**Supplied records:**
•••••
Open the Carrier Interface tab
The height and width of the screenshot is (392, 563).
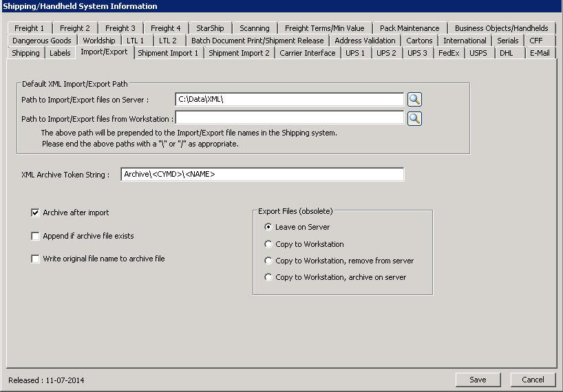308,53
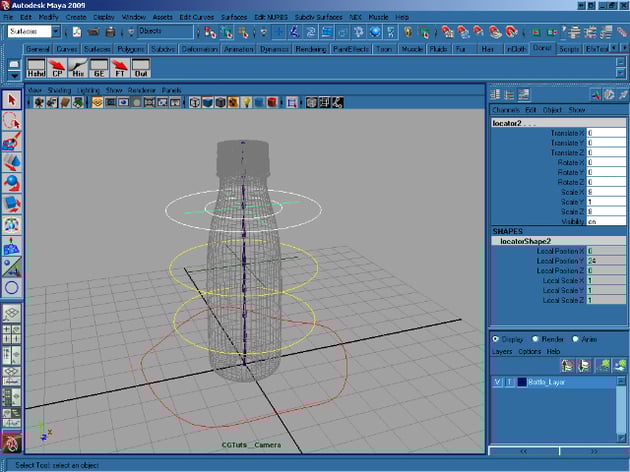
•••••
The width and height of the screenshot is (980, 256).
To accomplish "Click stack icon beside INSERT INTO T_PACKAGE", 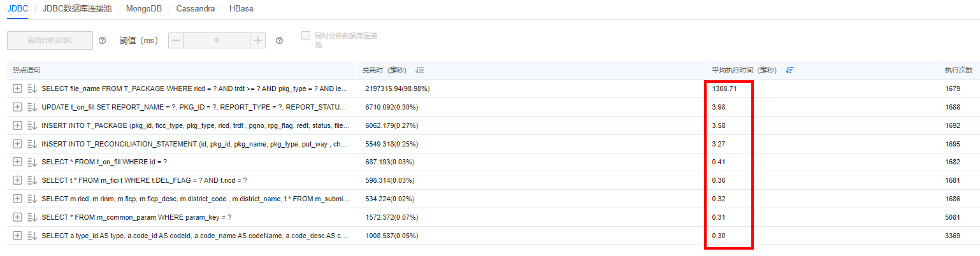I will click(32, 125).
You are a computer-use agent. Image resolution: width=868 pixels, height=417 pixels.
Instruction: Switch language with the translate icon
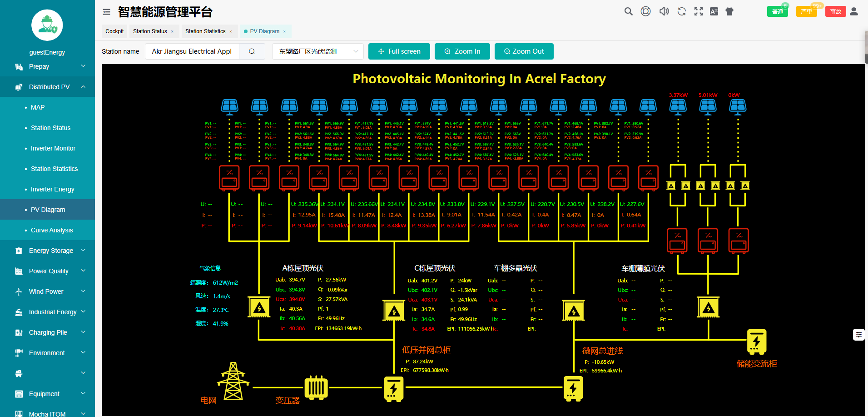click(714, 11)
•••••
**Task objective:** Render everything from the line containing "You are a computer-use" down to the line containing "click(714, 11)" in the listing as a JSON list of strings, one string per line, skipping blank lines. Leave the pictures out of the answer.

**Solution below:**
[
  "You are a computer-use agent. Image resolution: width=868 pixels, height=417 pixels.",
  "Instruction: Switch language with the translate icon",
  "click(714, 11)"
]